SUPPLIED DATA:
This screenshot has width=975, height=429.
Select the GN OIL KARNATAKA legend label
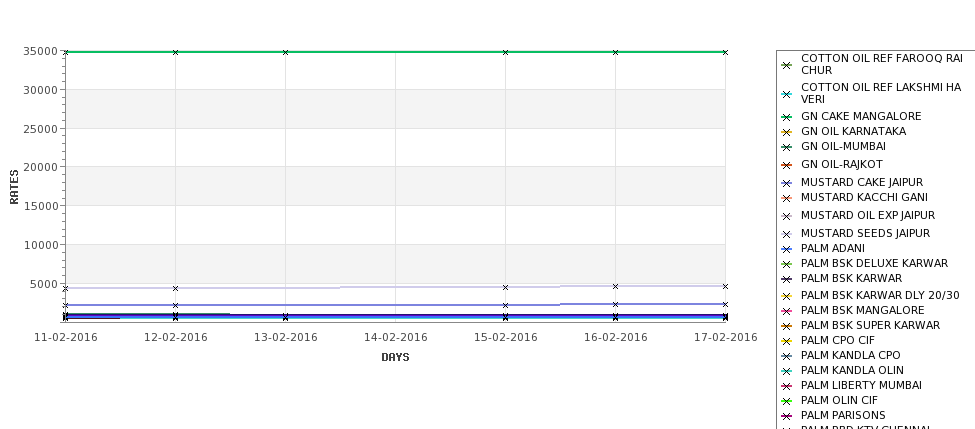click(x=853, y=131)
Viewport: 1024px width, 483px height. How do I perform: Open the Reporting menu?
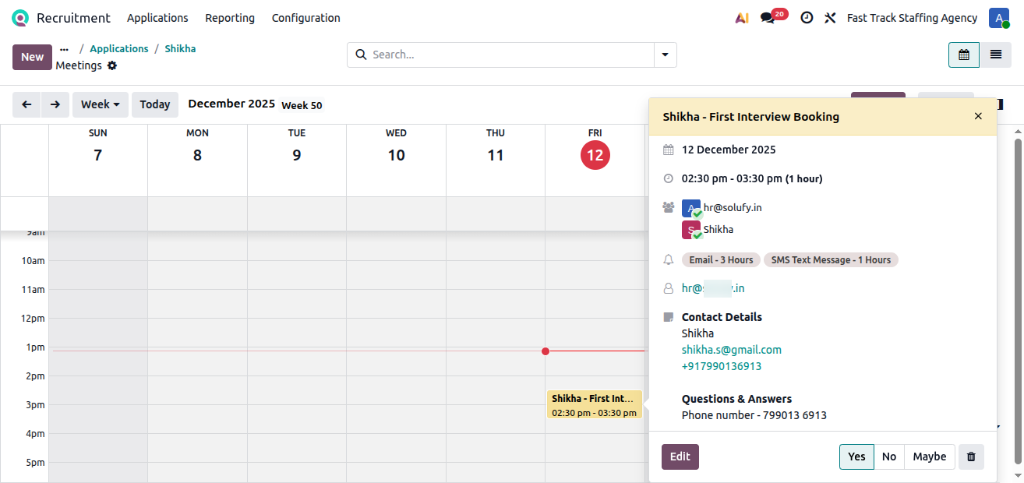point(230,18)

WHAT THE TASK REQUIRES: Print the data word for word and omit the pictures.

EXERCISE ANSWER:
This screenshot has width=975, height=429.
Select the GN OIL KARNATAKA legend label
click(x=853, y=131)
Viewport: 1024px width, 483px height. How do I perform: Open the Reporting menu?
point(230,18)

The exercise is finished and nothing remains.